Nonostante la minaccia dei dazi statunitensi, Toyota registra una crescita globale grazie alle vendite in Giappone
FOTO D'ARCHIVIO: Il logo della Toyota è raffigurato a Cuautitlan Izcalli, Messico, 30 gennaio 2025 REUTERS/Raquel Cunha/Foto d'archivio

La Toyota Motor Corp. ha annunciato venerdì che le sue vendite globali sono aumentate per il secondo mese consecutivo a febbraio, trainate dall'aumento della produzione e da una forte ripresa delle vendite in Giappone dopo lo scandalo sulle procedure di certificazione dei veicoli nel mercato interno lo scorso anno.

La produzione globale della più grande casa automobilistica al mondo è aumentata del 6% su base annua il mese scorso, raggiungendo 779.790 veicoli. La produzione locale è aumentata del 16%, mentre quella estera è cresciuta di meno dell'1%.

In Nord America, la produzione Toyota è diminuita dell'1%, così come le esportazioni di veicoli dal Giappone verso gli Stati Uniti, il suo mercato principale.

Il fatturato globale dell'azienda è aumentato del 6% a febbraio, trainato da un aumento del 28% delle vendite nazionali e da una crescita del 2% delle vendite internazionali.

Il presidente americano Donald Trump ha annunciato mercoledì l'imposizione di dazi doganali del 25% sulle auto e sui furgoni importati, misura che entrerà in vigore il 3 aprile.

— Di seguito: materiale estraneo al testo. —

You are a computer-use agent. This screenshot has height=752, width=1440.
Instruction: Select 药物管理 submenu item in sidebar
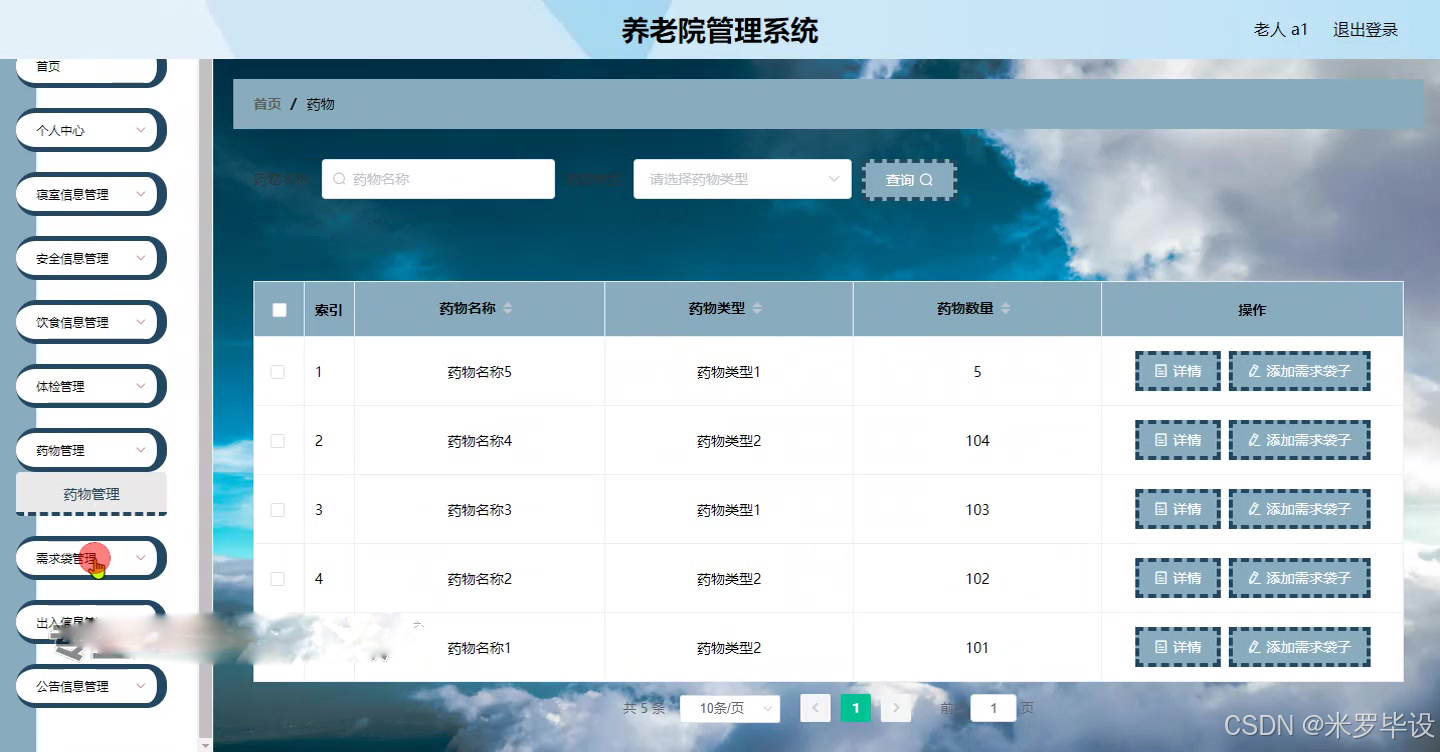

Le vendite di Toyota in Nord America sono diminuite del 7%, un calo che la casa automobilistica ha attribuito alla riduzione dei giorni lavorativi e alle scorte insufficienti di modelli ibridi e altri veicoli. Tuttavia, l'azienda ha osservato che la domanda per i suoi veicoli rimane solida.

I dati di produzione e vendita includono anche il marchio di lusso Lexus.